A "great finance divide" between rich and poor countries amid the COVID-19 pandemic poses a major setback for sustainable development, warns a UN report.
"The 2022 Financing for Sustainable Development Report: Bridging the Finance Divide," released Tuesday, finds that while rich countries were able to support their pandemic recovery with record sums borrowed at ultra-low interest rates, the poorest countries spent billions servicing debt, preventing them from investing in sustainable development.
On average, the poorest developing countries pay 14 percent of revenue for interest on their debt, almost four times higher than developed countries, at 3.5 percent. Globally, many developing countries were forced to cut budgets for education, infrastructure and other capital spending as a result of the pandemic, says the report.
While many developed countries saw a rapid economic recovery from the pandemic shock in 2021, developing countries did not regain lost ground. In one in five developing countries, GDP per capita was projected to remain below 2019 levels by the end of 2023. This is even before accounting for the fallout from the war in Ukraine, says the report.

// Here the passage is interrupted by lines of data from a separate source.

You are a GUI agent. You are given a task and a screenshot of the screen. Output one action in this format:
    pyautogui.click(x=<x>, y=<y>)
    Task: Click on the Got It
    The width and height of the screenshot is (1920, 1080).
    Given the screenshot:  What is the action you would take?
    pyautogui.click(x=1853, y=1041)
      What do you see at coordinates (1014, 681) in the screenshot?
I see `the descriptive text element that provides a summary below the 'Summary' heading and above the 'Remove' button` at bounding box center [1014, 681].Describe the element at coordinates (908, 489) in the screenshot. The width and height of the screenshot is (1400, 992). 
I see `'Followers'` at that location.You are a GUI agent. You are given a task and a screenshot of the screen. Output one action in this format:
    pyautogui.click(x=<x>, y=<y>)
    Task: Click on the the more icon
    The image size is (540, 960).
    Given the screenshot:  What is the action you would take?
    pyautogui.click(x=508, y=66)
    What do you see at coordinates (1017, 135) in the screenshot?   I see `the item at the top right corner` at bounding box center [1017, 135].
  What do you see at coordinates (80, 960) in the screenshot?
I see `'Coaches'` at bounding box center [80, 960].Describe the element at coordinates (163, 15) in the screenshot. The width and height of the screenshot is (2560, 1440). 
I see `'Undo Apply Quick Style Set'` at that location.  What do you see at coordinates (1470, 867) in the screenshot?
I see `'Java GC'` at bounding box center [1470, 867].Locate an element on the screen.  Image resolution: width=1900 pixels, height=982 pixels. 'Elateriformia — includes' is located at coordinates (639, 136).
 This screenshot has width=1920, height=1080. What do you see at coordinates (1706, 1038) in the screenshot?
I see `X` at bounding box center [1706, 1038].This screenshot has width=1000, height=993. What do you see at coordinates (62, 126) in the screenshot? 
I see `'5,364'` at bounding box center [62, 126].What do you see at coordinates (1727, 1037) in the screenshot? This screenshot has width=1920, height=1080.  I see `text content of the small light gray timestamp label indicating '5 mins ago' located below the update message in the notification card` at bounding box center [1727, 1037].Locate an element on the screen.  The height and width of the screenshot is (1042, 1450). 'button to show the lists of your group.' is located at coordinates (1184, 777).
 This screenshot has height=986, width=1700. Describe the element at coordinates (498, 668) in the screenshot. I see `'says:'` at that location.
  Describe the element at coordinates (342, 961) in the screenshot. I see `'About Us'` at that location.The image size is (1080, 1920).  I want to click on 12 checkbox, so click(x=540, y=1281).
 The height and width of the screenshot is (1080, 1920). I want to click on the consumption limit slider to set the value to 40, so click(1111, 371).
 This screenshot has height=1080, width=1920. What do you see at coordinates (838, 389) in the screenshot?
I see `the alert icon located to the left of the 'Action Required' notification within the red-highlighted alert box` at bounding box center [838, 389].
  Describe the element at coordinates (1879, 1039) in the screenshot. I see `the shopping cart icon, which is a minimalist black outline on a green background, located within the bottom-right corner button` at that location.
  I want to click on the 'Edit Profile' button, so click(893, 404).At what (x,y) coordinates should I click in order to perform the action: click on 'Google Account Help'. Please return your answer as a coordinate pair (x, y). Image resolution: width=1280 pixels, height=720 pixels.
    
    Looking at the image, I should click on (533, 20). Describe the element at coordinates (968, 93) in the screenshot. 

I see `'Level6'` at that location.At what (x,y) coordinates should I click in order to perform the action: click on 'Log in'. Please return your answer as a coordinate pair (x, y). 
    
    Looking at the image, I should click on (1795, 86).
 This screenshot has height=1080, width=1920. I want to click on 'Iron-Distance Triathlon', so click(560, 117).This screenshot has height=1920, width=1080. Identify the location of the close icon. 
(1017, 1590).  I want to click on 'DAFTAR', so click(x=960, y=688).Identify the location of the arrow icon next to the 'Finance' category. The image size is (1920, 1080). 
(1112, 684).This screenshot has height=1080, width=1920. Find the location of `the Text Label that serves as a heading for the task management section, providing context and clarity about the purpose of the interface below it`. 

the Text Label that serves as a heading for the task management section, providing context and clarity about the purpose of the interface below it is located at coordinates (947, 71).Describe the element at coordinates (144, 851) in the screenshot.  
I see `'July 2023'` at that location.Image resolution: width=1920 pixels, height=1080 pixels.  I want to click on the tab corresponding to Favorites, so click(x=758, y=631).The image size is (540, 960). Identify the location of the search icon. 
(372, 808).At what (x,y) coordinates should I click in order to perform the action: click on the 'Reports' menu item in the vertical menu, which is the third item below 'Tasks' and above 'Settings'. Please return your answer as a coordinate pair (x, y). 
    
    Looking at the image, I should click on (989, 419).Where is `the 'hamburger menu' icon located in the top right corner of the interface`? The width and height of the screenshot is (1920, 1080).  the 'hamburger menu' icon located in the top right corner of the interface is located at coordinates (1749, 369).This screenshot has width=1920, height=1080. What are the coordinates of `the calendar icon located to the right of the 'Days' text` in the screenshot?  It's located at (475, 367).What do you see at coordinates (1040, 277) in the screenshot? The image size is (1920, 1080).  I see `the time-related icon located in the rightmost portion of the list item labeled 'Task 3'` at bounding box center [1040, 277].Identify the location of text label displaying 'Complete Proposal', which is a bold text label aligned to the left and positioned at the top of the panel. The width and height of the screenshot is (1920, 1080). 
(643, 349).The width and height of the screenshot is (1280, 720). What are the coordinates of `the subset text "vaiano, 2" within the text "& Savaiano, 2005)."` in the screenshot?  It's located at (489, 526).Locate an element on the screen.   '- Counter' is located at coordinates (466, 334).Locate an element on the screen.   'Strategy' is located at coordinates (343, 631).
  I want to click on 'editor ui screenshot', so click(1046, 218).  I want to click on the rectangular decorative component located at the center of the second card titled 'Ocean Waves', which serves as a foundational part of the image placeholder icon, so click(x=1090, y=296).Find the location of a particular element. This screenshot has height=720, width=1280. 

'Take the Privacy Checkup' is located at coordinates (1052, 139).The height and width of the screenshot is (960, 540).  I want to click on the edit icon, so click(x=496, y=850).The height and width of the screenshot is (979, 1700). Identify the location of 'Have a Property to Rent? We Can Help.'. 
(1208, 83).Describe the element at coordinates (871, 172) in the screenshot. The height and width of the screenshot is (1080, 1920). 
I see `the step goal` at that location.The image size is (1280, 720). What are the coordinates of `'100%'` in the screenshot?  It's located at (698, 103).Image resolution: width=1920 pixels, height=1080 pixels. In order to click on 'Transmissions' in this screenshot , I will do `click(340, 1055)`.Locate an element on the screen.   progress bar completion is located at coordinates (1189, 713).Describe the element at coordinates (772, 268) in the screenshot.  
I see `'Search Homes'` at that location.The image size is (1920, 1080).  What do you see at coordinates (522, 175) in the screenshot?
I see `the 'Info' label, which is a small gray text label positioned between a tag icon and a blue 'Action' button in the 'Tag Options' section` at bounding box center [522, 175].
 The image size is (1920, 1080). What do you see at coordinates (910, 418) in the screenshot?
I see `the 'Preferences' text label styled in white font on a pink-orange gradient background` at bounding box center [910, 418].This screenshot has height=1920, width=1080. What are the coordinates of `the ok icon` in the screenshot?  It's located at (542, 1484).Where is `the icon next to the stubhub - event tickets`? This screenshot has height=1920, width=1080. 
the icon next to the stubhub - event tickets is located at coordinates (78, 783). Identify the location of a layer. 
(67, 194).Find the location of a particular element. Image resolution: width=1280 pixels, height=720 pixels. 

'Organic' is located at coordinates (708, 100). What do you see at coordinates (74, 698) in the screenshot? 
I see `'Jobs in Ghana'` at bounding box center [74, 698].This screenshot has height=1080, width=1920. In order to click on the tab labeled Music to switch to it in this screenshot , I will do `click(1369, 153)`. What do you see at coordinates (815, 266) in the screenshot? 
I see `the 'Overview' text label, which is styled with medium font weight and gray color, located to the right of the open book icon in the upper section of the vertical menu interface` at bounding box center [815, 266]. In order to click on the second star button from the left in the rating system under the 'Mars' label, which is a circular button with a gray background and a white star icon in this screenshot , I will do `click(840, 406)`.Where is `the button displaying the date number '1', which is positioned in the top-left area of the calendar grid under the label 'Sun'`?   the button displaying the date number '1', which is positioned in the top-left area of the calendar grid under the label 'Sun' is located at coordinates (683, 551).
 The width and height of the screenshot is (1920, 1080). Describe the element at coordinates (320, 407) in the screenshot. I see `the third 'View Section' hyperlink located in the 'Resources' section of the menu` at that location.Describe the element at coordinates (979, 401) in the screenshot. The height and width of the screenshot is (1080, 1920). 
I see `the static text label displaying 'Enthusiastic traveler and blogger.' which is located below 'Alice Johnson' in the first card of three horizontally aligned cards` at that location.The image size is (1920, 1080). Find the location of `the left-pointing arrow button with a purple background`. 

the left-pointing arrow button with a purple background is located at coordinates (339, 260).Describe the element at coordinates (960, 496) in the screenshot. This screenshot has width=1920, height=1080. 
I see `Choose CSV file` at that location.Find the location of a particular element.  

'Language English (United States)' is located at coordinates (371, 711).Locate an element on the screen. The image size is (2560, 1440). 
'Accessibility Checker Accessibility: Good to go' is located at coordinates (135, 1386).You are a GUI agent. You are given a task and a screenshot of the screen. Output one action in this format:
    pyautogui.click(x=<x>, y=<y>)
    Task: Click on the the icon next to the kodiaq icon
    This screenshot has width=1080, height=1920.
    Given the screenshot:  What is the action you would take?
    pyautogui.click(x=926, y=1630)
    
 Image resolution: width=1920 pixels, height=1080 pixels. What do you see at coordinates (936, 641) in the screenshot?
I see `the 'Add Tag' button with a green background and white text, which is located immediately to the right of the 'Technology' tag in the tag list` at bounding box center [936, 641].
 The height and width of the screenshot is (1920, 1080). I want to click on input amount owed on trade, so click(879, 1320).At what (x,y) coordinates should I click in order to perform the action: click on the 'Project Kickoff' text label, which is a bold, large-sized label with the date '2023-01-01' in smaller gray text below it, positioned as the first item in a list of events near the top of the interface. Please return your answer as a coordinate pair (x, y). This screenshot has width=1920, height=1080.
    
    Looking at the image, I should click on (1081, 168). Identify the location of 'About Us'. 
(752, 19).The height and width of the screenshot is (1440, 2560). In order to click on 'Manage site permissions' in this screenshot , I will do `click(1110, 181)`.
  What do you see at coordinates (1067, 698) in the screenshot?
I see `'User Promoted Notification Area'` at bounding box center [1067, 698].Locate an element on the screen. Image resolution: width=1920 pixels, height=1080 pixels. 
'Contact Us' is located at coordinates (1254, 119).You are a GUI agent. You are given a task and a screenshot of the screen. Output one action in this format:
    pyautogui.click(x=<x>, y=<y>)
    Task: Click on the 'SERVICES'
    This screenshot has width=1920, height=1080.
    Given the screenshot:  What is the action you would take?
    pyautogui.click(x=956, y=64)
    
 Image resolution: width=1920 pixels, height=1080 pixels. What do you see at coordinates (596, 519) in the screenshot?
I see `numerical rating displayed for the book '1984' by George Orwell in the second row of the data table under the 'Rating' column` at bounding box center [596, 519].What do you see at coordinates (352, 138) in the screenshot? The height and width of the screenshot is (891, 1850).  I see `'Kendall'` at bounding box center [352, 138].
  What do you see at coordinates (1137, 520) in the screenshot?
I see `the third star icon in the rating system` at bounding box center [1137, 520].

The pandemic shock plunged 77 million more people into extreme poverty in 2021, it says.
Unless the international community reverses course, this divergence will persist, and may further intensify over the coming months and years, the report warns.
Global geopolitical tensions are rising, fueling uncertainty. The conflict in Ukraine has led to sharply rising commodity prices, further supply bottlenecks, and increased financial market volatility and downside economic risks, raising the specter of stagflation. The tightening of global financing conditions in the face of rising inflation will put more countries at risk of debt distress, further constraining their fiscal space and hampering economic growth, it says.
Today, 60 percent of least developed and other low-income countries are already at high risk of, or in debt distress. Vaccine inequity remains high. Climate change will continue to exacerbate financing challenges, particularly in vulnerable countries, it says.
The report recommends actions in three areas. First, financing gaps and rising debt risks must be urgently addressed. Second, all financing flows must be aligned with sustainable development. Third, transparency and the information ecosystem must be improved to enable countries to better manage risks and use resources.
UN Deputy Secretary-General Amina Mohammed, who launched the report at the UN Headquarters in New York, called for action to address the "great finance divide."
"The international community has taken important steps to mitigate the pandemic's social and economic fallout, including through large-scale provision of emergency financing and the creation of debt relief instruments. But more is needed to close the recovery gap, address the risk of debt distress and secure a better future for our children and for ourselves," she said.